Conclusie en gevolgen
-
Het beroep is ongegrond.
-
Het verzoek om een voorlopige voorziening wordt buiten zitting afgedaan en niet-ontvankelijk verklaard, nu er uitspraak is gedaan in het beroep en er niet langer sprake is van connexiteit
[7] . -
Eiser krijgt daarom geen vergoeding van zijn proceskosten.
Beslissing
De rechtbank verklaart het beroep ongegrond.
De voorzieningenrechter verklaart het verzoek om een voorlopige voorziening niet-ontvankelijk.
Deze uitspraak is gedaan door mr. A.M. de Wit, (voorzieningen)rechter, in aanwezigheid van mr. A. Drageljević, griffier.
Uitgesproken in het openbaar en bekendgemaakt op:
Informatie over hoger beroep Een partij die het niet eens is met deze uitspraak op het beroep, kan een hogerberoepschrift sturen naar de Afdeling bestuursrechtspraak van de Raad van State waarin wordt uitgelegd waarom deze partij het niet eens is met deze uitspraak. Het hogerberoepschrift moet worden ingediend binnen vier weken na de dag waarop deze uitspraak is verzonden. Kan de indiener de behandeling van het hoger beroep niet afwachten, omdat de zaak spoed heeft, dan kan de indiener de voorzieningenrechter van de Afdeling bestuursrechtspraak van de Raad van State vragen om een voorlopige voorziening (een tijdelijke maatregel) te treffen. Tegen de uitspraak op het verzoek om een voorlopige voorziening staat geen hoger beroep of verzet open.
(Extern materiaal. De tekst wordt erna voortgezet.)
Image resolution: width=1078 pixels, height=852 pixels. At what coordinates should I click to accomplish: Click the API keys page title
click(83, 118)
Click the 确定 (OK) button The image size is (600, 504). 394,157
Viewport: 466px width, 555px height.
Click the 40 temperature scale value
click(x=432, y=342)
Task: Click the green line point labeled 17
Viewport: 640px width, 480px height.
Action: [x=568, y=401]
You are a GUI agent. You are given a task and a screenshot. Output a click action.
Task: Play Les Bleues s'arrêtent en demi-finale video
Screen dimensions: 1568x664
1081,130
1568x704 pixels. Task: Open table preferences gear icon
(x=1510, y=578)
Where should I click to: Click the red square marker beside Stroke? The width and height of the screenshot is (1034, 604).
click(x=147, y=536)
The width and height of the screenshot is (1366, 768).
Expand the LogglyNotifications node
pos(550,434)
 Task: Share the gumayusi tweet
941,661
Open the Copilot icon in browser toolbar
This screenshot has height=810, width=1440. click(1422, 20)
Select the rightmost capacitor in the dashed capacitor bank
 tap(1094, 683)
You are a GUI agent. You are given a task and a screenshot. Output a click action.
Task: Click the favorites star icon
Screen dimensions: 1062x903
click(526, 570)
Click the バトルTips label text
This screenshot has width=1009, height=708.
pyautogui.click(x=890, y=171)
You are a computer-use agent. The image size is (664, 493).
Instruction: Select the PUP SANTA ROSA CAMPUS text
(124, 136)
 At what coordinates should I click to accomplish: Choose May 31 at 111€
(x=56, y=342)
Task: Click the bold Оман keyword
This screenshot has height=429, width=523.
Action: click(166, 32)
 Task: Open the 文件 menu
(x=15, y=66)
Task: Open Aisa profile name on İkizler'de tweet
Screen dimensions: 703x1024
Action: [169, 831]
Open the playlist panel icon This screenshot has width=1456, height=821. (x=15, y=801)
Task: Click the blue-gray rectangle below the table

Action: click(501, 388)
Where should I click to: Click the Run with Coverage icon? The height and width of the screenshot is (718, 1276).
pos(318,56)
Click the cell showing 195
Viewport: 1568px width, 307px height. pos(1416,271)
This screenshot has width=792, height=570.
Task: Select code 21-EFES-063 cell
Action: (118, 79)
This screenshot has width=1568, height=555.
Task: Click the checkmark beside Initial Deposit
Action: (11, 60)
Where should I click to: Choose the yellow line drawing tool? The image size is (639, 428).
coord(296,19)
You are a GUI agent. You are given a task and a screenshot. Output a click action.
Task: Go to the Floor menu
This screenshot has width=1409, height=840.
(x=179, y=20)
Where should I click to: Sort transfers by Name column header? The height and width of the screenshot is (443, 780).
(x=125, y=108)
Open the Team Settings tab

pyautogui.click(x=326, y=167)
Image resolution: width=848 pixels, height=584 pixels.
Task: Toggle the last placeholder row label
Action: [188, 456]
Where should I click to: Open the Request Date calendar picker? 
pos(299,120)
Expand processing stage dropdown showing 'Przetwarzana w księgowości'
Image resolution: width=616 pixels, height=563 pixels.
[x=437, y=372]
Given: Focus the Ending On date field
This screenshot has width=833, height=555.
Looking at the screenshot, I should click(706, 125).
Afdeling Vreemdelingenpolitie, Identificatie en Mensenhandel.
Op grond van artikel 50, derde lid, van de Vreemdelingenwet 2000 (Vw).
Verdrag tot bescherming van de Rechten van de Mens en de fundamentele vrijheden.
Op grond van artikel 62a, eerste lid, van de Vw.
Zie onder andere de uitspraak van de Afdeling bestuursrechtspraak van de Raad van State (hierna: de Afdeling) van 12 oktober 2022, ECLI:NL:RVS:2022:2918.
Zie artikel 66a, eerste lid, onder a, van de Vw.
Op grond van artikel 8:81 en 8:83, derde lid, van de Awb.